Sun, 30 Jan 2005 00:19:50 +0000

I'm hacking threads for SBCL AMD64. I've only just started on it, but there a couple of things I think I've decided on:

Of course, there's still a big gap between "uses some pthreads interfaces" and "runs everywhere that pthreads does". Purists will point out that the pthreadt may be a non-integral type (e.g. a structure) and we shouldn't be comparing them with each other; I will respond by pointing out that we're still using POSIX RT signals, and (at least for the moment, until I can work out whether the pthreads locks are adequate) futexes. Which probably ties it down more effectively portability-wise than any weird architecture that uses a struct for pthreadt.

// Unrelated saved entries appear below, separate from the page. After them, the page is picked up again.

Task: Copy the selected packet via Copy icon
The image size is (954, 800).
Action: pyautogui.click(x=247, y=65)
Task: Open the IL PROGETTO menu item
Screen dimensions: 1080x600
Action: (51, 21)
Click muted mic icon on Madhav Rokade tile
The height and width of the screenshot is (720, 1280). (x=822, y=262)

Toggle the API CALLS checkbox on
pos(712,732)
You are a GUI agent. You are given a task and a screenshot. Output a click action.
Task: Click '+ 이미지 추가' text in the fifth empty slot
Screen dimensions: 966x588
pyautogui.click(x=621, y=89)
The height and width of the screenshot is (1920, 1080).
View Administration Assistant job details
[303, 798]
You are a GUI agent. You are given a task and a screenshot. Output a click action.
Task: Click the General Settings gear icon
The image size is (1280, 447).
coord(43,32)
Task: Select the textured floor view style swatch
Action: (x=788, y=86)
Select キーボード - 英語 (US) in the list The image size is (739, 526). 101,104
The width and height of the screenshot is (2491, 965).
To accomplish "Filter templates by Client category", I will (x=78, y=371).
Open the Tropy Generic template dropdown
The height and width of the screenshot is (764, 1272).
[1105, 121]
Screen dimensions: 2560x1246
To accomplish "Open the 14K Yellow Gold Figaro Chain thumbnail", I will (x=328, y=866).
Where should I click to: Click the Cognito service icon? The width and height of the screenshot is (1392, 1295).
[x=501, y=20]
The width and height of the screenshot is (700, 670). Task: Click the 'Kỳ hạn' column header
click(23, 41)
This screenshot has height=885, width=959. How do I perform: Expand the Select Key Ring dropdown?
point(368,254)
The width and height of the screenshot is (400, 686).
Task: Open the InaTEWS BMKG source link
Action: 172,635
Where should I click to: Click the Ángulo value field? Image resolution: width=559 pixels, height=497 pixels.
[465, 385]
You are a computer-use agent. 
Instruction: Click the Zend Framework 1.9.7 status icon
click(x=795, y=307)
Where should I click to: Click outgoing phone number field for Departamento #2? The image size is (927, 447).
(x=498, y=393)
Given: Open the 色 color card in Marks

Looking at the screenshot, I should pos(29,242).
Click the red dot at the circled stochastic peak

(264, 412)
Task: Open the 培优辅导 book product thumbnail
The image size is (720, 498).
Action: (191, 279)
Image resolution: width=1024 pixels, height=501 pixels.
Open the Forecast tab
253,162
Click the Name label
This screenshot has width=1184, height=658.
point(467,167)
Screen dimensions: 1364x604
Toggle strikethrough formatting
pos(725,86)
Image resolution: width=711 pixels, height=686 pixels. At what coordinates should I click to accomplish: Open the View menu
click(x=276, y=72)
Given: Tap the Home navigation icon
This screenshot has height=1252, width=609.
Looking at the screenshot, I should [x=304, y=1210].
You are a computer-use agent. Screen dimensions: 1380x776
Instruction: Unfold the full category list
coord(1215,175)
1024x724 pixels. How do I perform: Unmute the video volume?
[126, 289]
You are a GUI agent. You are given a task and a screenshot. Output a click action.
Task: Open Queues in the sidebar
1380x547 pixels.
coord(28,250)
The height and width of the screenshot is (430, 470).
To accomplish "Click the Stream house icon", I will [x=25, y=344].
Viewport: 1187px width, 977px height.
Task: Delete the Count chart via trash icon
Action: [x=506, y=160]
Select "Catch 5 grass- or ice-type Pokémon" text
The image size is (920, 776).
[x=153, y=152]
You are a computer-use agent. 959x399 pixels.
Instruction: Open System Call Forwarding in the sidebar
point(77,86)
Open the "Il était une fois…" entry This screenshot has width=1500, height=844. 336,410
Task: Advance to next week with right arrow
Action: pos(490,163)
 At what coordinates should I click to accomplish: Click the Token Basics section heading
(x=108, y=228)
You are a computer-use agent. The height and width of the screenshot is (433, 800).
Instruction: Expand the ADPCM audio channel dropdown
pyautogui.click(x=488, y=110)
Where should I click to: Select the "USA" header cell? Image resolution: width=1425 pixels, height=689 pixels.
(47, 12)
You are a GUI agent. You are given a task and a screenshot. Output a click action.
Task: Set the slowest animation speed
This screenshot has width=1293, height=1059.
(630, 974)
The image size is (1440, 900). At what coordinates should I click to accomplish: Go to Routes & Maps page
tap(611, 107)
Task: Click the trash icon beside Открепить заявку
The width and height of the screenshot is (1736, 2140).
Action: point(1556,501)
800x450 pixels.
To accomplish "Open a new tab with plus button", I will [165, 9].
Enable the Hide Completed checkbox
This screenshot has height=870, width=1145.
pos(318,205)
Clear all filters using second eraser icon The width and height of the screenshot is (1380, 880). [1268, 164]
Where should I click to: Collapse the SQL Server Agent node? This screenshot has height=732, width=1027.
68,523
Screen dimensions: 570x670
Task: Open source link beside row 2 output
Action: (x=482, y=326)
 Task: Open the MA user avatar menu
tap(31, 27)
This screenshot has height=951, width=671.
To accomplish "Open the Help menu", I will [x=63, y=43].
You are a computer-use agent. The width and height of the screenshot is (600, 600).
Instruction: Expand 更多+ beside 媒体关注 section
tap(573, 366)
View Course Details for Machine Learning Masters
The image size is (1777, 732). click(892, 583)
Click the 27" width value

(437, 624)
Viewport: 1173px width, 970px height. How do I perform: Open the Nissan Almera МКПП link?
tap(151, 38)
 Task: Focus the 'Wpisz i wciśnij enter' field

So far after an evening's hacking it compiles host-1 and target-1, then bails out very early in host-2 as I still haven't done any of the lisp stuff: need VOPs for set, bind, unbind, symbol-value etc.

Oh, before I forget: if you are running a highly loaded site on Araneida with a mod_proxy in front of it,

ProxyIOBufferSize 131072
(where 131072 comfortably exceeds the size of your largest likely response) seems to make a quite impressive difference to its speed/stability.